> **THE REQUEST**: Scale the part of the listing that opens with the line containing "животные_должны_жить (58, 871)" and closes with the line containing "фильцевание , валяние (57, 172)", both of those lines included. Rewrite every line in that part with its wording unchanged, but multiply each coordinate by 1.9 and round it to a whole number, with halves rounded up.

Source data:
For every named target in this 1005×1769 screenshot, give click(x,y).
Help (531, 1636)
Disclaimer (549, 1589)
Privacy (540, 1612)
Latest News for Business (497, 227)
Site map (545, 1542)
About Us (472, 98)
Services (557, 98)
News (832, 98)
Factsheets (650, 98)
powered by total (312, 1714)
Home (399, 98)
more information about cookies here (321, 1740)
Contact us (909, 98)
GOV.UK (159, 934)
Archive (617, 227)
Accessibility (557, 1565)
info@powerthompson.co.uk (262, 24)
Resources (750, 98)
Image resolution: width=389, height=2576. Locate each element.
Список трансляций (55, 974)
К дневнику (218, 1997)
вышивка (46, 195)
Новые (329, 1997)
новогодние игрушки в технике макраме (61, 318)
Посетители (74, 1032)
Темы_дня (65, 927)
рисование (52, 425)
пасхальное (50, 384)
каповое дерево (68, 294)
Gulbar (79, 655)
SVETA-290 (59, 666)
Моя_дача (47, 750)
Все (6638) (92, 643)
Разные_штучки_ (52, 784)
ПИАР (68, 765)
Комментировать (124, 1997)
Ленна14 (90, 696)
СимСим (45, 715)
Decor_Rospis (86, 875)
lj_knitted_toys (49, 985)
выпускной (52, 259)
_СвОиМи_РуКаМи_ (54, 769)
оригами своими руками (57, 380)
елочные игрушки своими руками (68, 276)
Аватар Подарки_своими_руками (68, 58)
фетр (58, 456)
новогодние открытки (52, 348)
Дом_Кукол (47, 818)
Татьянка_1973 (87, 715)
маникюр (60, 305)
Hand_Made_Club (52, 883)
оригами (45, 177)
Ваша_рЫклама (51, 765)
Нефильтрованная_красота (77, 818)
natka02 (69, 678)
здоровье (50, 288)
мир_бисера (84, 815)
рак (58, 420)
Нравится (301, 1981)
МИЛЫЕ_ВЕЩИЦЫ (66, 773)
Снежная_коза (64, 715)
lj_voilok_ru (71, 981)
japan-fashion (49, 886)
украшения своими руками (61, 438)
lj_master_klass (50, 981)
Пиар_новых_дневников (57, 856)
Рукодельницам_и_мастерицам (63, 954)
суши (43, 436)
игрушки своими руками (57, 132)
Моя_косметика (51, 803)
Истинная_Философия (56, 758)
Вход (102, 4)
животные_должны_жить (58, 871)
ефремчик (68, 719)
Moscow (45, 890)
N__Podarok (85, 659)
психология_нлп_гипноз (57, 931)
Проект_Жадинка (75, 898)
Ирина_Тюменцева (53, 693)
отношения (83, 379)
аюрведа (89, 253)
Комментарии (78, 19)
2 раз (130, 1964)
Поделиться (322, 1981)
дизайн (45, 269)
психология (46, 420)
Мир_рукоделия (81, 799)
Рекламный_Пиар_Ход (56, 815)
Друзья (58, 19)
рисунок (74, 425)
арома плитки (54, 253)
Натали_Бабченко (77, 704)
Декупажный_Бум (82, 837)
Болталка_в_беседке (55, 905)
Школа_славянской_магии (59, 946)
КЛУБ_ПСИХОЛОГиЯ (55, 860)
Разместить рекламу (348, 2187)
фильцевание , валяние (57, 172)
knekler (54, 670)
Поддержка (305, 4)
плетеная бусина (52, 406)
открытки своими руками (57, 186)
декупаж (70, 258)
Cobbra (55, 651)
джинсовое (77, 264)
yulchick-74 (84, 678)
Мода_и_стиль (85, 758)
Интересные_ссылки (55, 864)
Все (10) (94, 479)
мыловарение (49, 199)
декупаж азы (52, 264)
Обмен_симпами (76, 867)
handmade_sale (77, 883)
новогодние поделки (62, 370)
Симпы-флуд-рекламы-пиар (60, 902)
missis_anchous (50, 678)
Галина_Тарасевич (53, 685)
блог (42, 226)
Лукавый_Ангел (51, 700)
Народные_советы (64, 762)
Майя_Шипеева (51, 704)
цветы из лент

> **WRITTEN RESPONSE**:
животные_должны_жить (110, 1655)
ефремчик (129, 1366)
Moscow (86, 1691)
N__Podarok (162, 1252)
психология_нлп_гипноз (108, 1769)
Проект_Жадинка (143, 1706)
Ирина_Тюменцева (101, 1317)
отношения (158, 720)
аюрведа (169, 481)
Комментарии (148, 36)
2 раз (247, 3732)
Поделиться (612, 3764)
дизайн (86, 511)
психология (87, 798)
Мир_рукоделия (154, 1518)
Рекламный_Пиар_Ход (106, 1549)
Друзья (110, 36)
рисунок (141, 808)
арома плитки (103, 481)
Натали_Бабченко (146, 1338)
Декупажный_Бум (156, 1590)
Болталка_в_беседке (105, 1720)
Школа_славянской_магии (112, 1797)
КЛУБ_ПСИХОЛОГиЯ (105, 1634)
Разместить рекламу (661, 4155)
фильцевание , валяние (108, 327)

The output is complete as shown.